NOVELTY OF THE INVENTION CLAIMS
1. - A method for assessing the state of breast cancer, comprising measuring the expression levels in a biological sample of a breast cancer previously obtained from a patient of genes, via a Marker, where the expression levels of the gene above or below the predetermined cut-off levels are indicative of the probability of relapse in the bone.
2. A method for classifying patients with breast cancer, comprising measuring the expression levels in a biological sample of a breast cancer previously obtained from a patient of the genes, via a Marker, where the levels of expression of the gene above or below the predetermined cut levels are indicative of the stage of breast cancer.
3. The method according to claim 2, further characterized in that the step corresponds to the classification by the TNM system.
4. The method according to claim 2, further characterized in that the step corresponds to patients with similar profiles of gene expression.
5. A method for determining the treatment protocol for a patient with breast cancer, comprising measuring the expression levels in a biological sample of a breast cancer previously obtained from a patient of genes, via a Marker, wherein the Gene expression levels above or below the predetermined cut-off levels are sufficiently indicative of risk of relapse in the bone, to allow the physician to determine the degree and type of therapy recommended to prevent or treat relapse in the bone.
6. The method according to claim 1, further characterized in that the preparation of the tissue in bulk is obtained prior to a biopsy or a surgical specimen.
7. The method according to claim 1, further characterized in that the Markers include all those corresponding to SEQ ID NOs: 112-198.
8. The method according to claim 1, 2 or 5, further characterized in that it comprises measuring the level of expression of at least one gene expressed constitutively in the sample.
9. The method according to claim 1, 2 or 5, further characterized in that it comprises determining the state of the estrogen receptor (ER) of the sample.
10. The method according to claim 9, further characterized in that the ER state is determined by measuring the level of expression of at least one gene indicative of the ER status.
11. The method according to claim 10, further characterized in that the state of ER is determined by measuring the presence of ER in the sample.
12. - The method according to claim 11, further characterized in that the presence of ER is measured immunohistochemically.

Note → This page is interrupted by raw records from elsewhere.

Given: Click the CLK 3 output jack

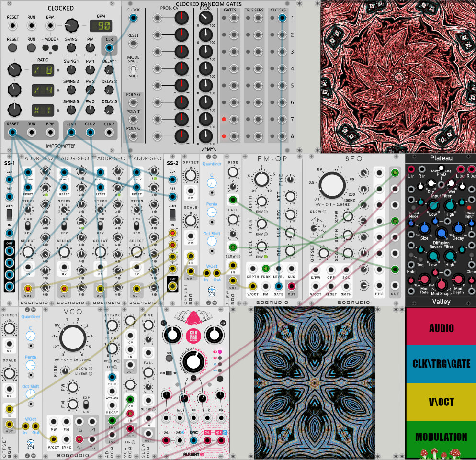Looking at the screenshot, I should coord(109,133).
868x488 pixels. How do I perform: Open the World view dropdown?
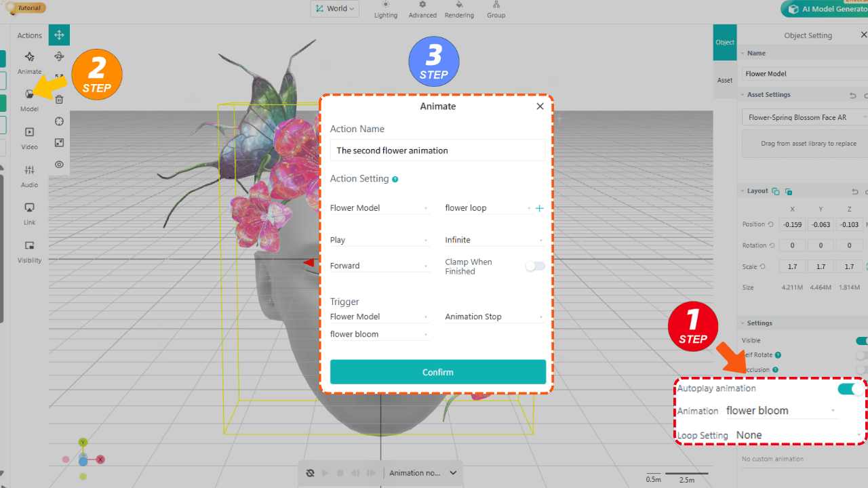click(334, 8)
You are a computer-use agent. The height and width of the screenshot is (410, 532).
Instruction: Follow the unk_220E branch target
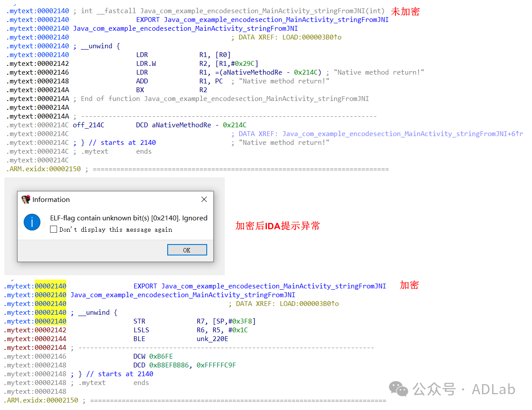point(212,339)
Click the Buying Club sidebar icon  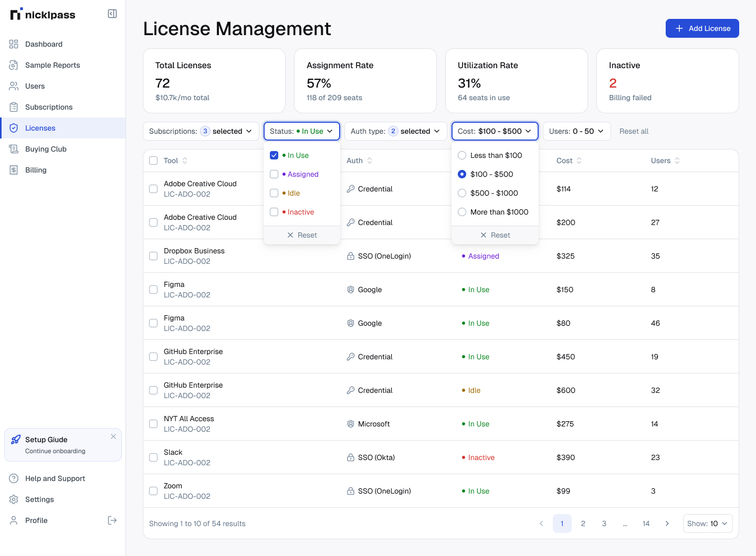(14, 149)
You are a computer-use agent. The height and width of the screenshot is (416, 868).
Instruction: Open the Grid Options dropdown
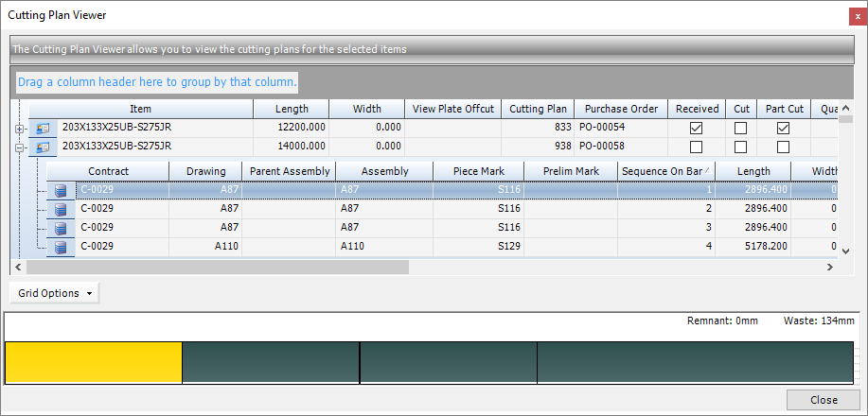[53, 293]
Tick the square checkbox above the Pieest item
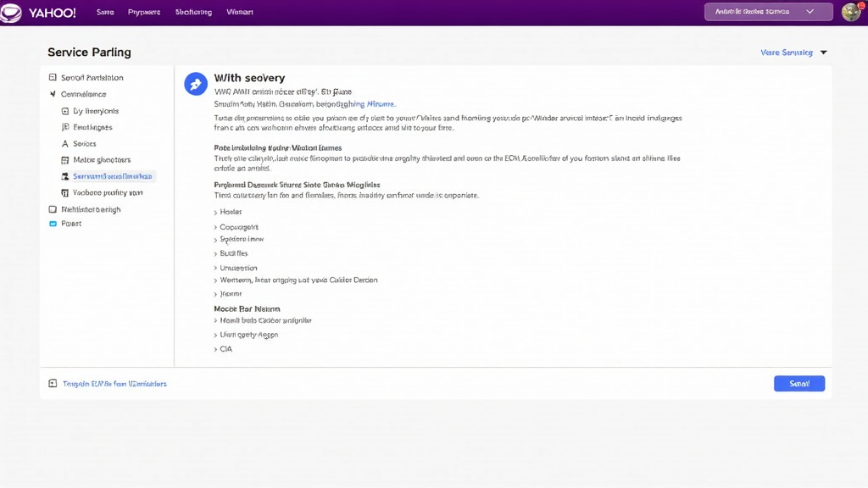 (53, 209)
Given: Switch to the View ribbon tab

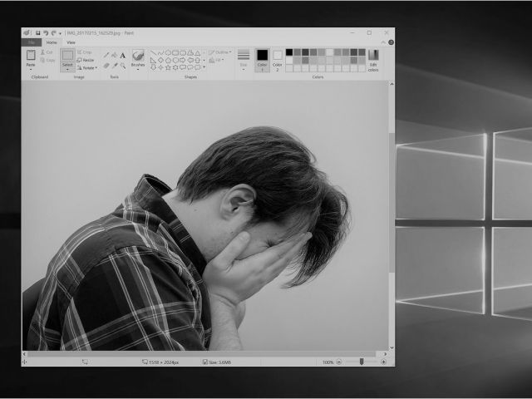Looking at the screenshot, I should [x=71, y=42].
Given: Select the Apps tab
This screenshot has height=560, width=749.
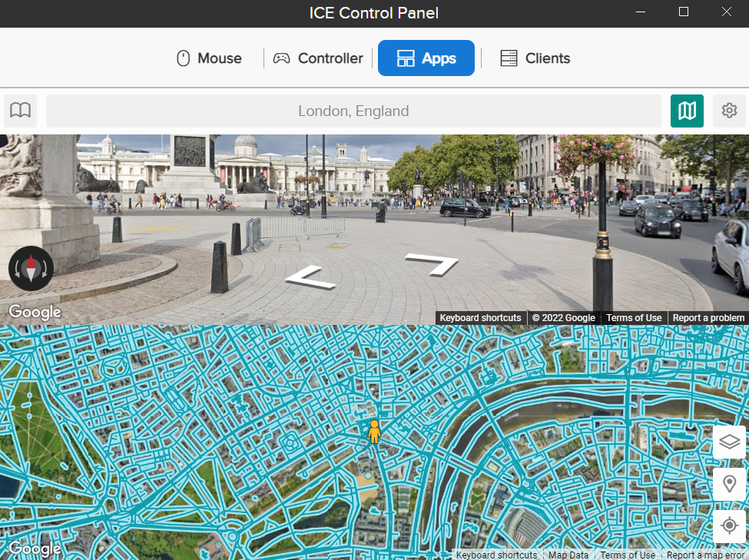Looking at the screenshot, I should [x=426, y=58].
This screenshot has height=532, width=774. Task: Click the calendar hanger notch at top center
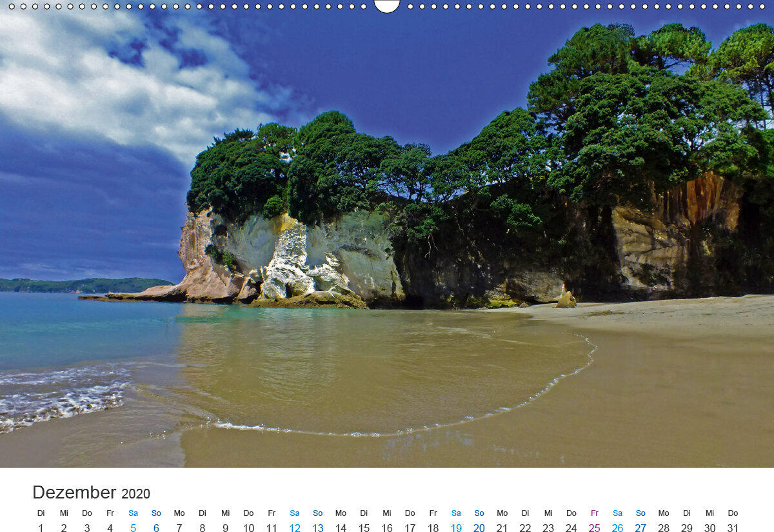[x=387, y=6]

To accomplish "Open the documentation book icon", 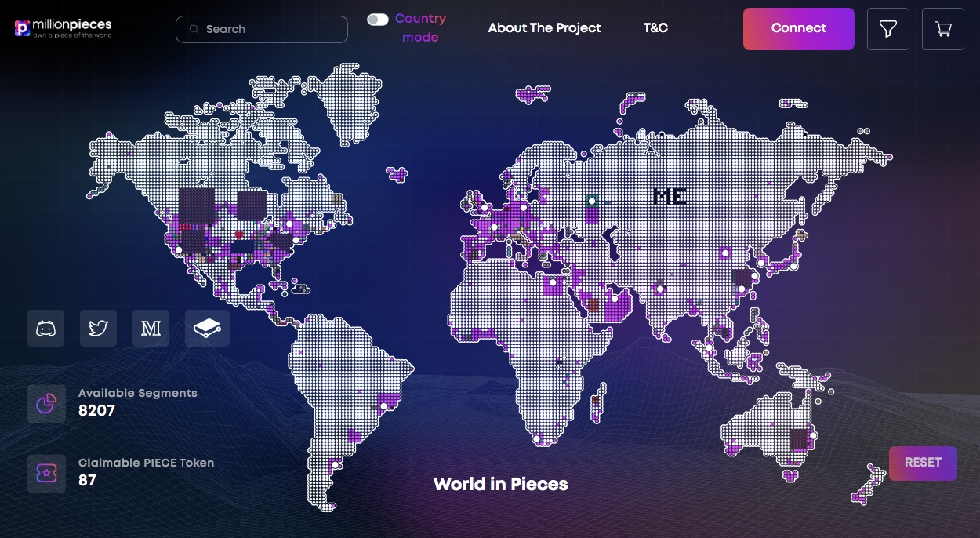I will pos(207,328).
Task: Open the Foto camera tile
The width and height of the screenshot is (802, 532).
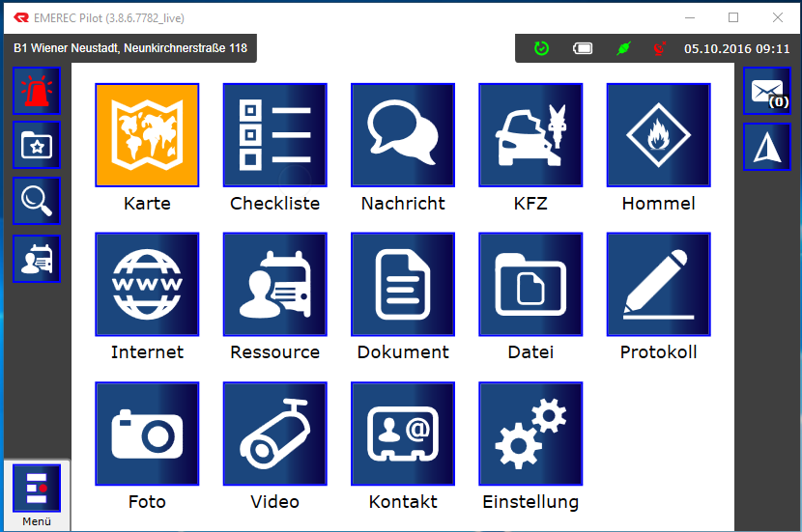Action: [147, 434]
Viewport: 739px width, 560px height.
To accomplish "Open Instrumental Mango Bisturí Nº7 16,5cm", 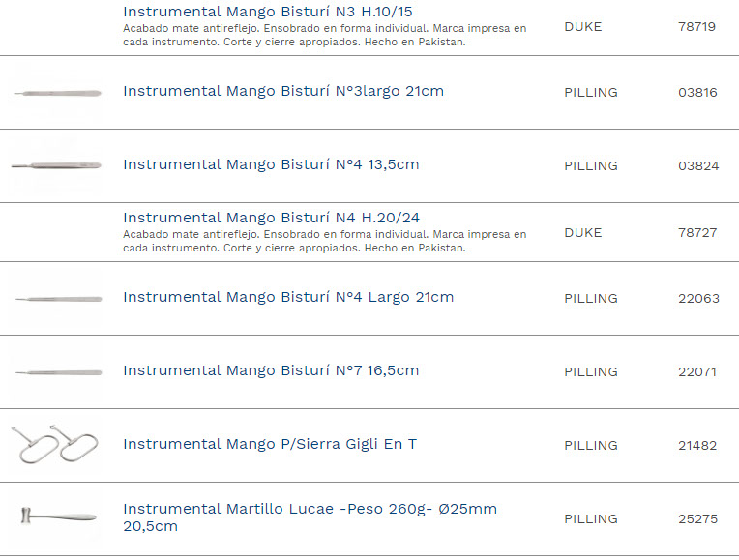I will (271, 370).
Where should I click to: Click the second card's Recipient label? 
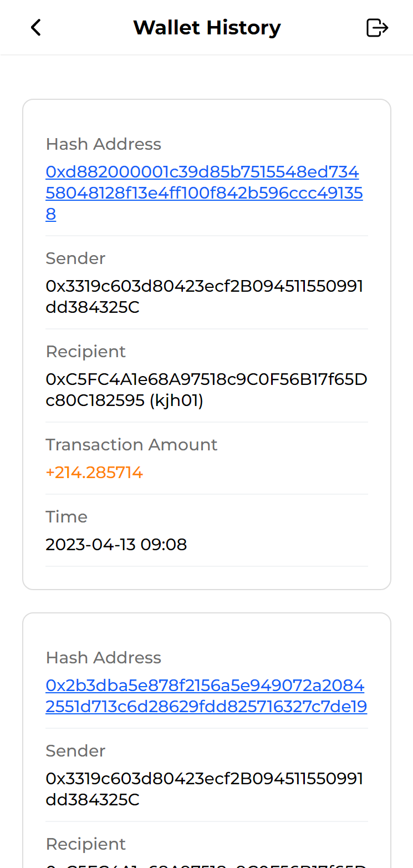pos(85,844)
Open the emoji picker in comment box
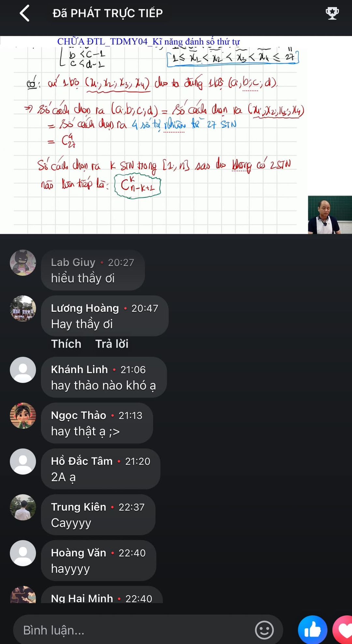 264,630
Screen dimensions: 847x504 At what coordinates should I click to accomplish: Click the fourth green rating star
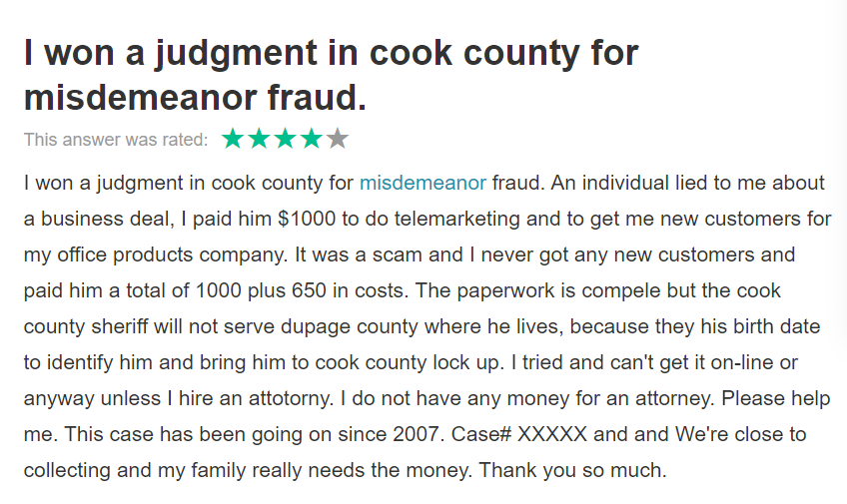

13. The method according to claim 1, 2 or 5, further characterized in that the sample is obtained previously from a primary tumor.
14. The method according to claim 1, 2 or 5, further characterized in that the specificity is at least about 40%.
15. The method according to claim 1, 2 or 5, further characterized in that the sensitivity is at least about 90%.
16. The method according to claim 1, 2 or 5, further characterized in that the expression pattern of the genes is compared with an expression pattern indicative of a patient with breast cancer that falls to the bone.
17. The method according to claim 16, further characterized in that the comparison of expression patterns is performed with pattern recognition methods.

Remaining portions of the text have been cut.